Now consider the distribution of a statistic, sample mean $\bar{X}$. Assuming it is a normal distribution (center limit theorem), then it is easy to obtain its variance as: 
$$Var(\bar{X}) = Var(\frac{\sum_{i=1}^n X_i}{n}) = \frac{1}{n^2} Var(\sum_{i=1}^n X_i) = \frac{n \sigma^2}{n^2} = \frac{\sigma^2}{n}$$  

Thus the STD of the sampling distribution, i.e. the distribution of $\bar{X}$, is $ \frac{\sigma}{\sqrt{n}}$. **The STD of sampling distribution of a statistic (sample mean here) is called the standard error (SE).** Note SE decreases as $n$ increases, which is different from the population STD. Once SE of a sampling statistic is calculated, we then can calculate confidence intervals, and do hypothesis testing for our samplings. From above, we know SE is just a special STD. When we talk about STD, we refer to the distribution of population or random variable $X$. When we talk about SE, we refer to the distribution of a statistic on a sample, e.g. the sample mean $\bar{x}$. In practice, the population variance $\sigma^2$ is not known, and thus is replaced by the sample variance $\hat{\sigma}^2$. However, be careful that sample variance is not the STD of sampling distribution. It is just the approximate version of population STD. Moreover, it is not that any STDs will approach constant when $n$ approaches infinity. Only population STD (the STD of random variable X), or sample variance, approaches constant when $n$ becomes very large. 
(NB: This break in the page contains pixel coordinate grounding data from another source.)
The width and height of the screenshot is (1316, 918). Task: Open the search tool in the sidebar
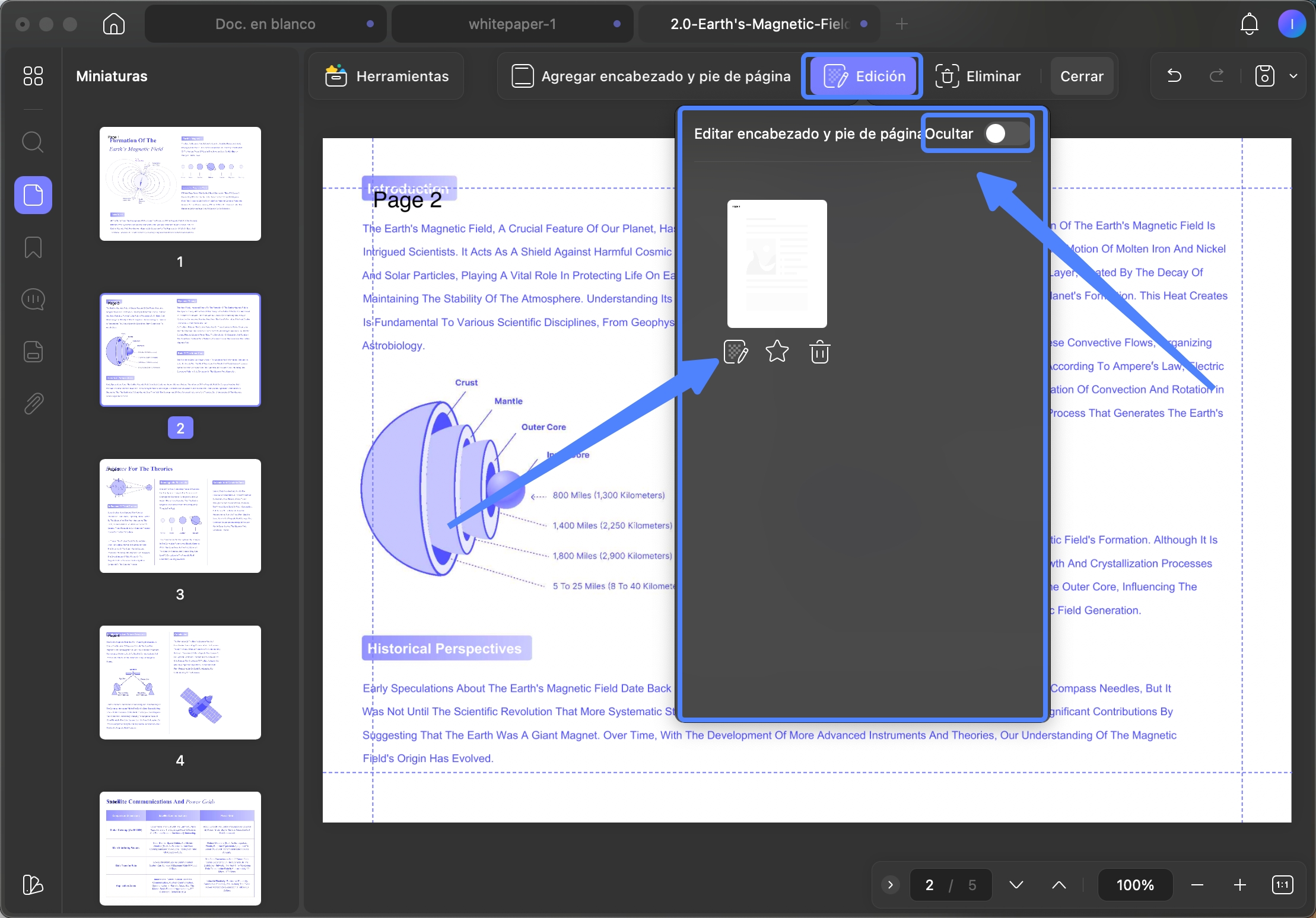point(33,142)
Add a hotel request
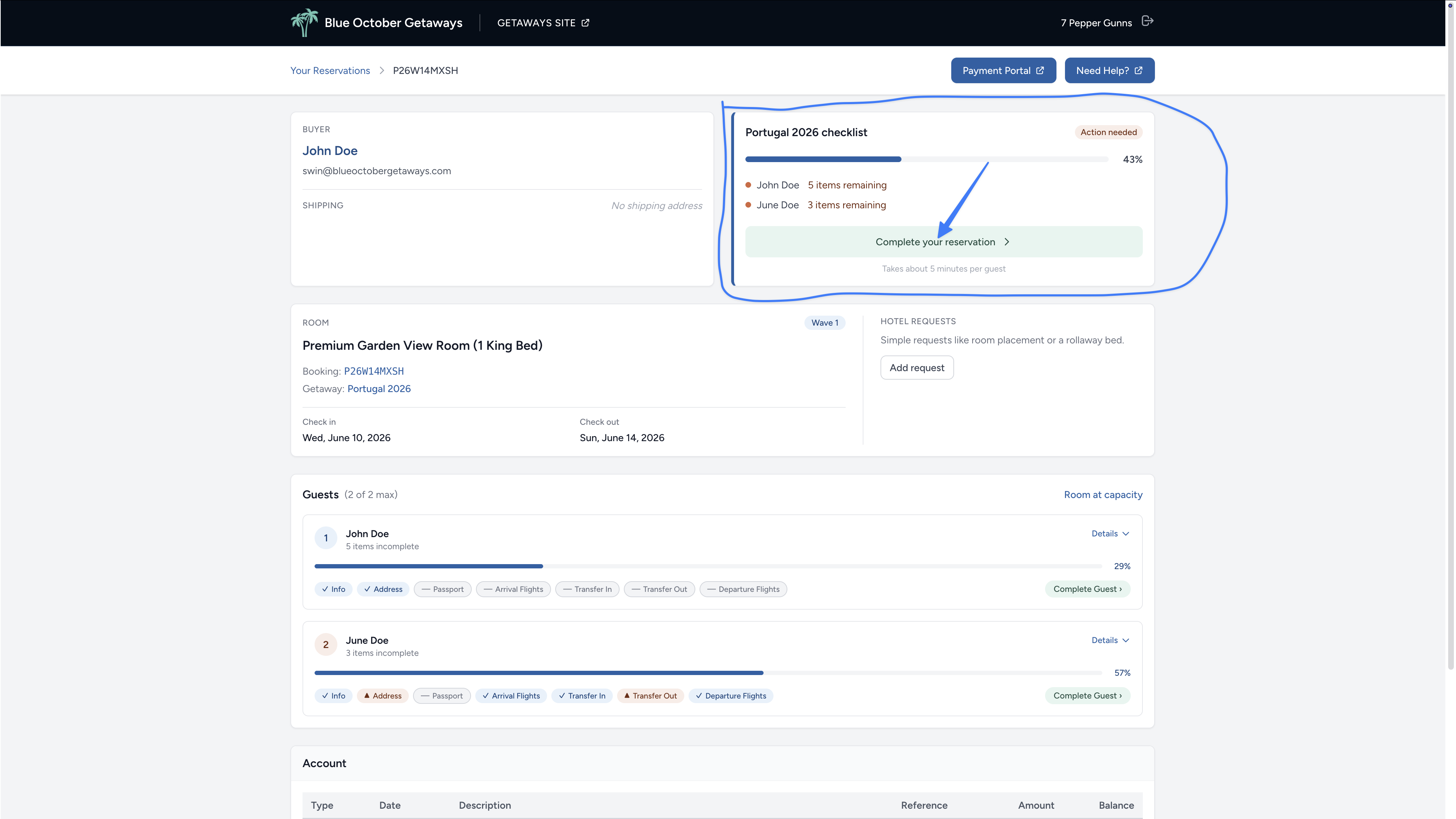The image size is (1456, 819). click(x=917, y=368)
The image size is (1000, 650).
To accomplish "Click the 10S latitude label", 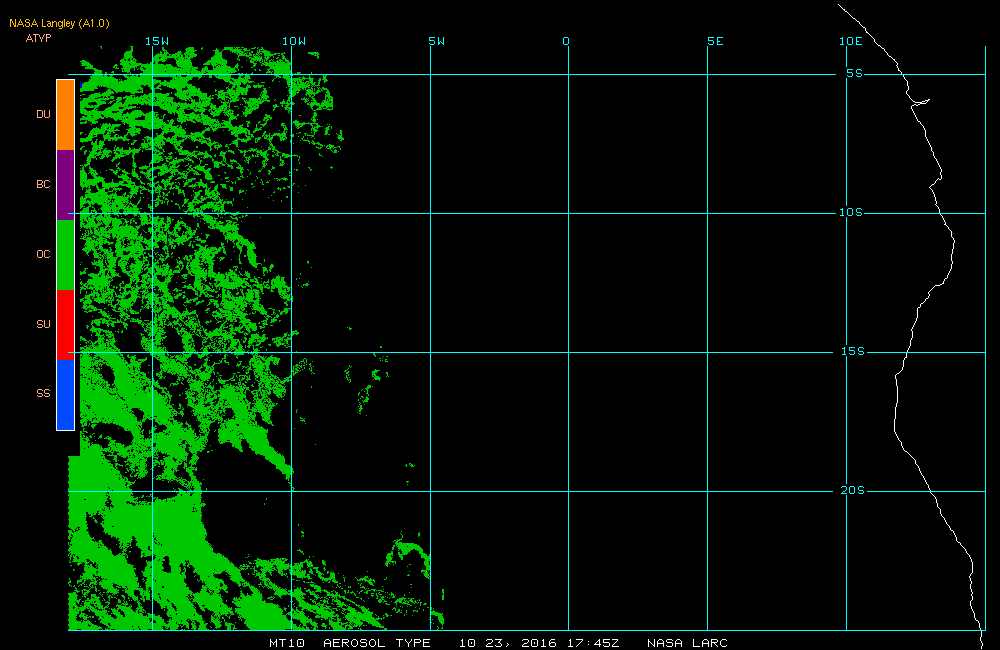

In the voting example discussed earlier, the SE is $\sqrt{\frac{p(1-p)}{n}}$, where $p$ is the population proportion voting for a specific candidate. As it is not known, it is replaced by the sample proportion. 

The above results about sample mean assume that samples are drawn from an identically, independent distribution (iid). If we drop the independent assumption but consider an averaged correlation $p$ among samples, then we have https://en.wikipedia.org/wiki/Variance, https://en.wikipedia.org/wiki/Covariance
$$ Var(\bar X) = p\sigma^2 + \frac{1-p}{n}\sigma^2$$
Although the variance is now related to correlation, the idea of using more samples to reduce variance is still valid. First, we can make sure the samples from a bootstraping process are as independent as possible. Second the variance is decreasing as the number of samples increases. 

### Examples of sampling distributions

Assuming $X_1, X_2,...X_n$ is a sample from population $N(\mu, \sigma^2)$, and $\bar{X}$ is the sample mean and $S^2$ is sample variance, then we have:  
* $\bar{X} \sim N(\mu, \frac{\sigma^2}{n})$

* $\frac{(n-1)S^2}{\sigma^2} \sim \chi^2 (n-1)$, $\bar{X}$ and $S^2$ are independent.

* $\frac{\bar{X}-\mu}{S/\sqrt{n}} \sim t(n-1)$ Note t-distribution is for small-sized sample where we cannot use sample variance to replace population variance. Thus we cannot use z-testing but have to use t-testing. Because t-testing is for small size and we know that STD of sample mean get smaller as size increases, we know that t-distribution is just a fatter normal distribution. 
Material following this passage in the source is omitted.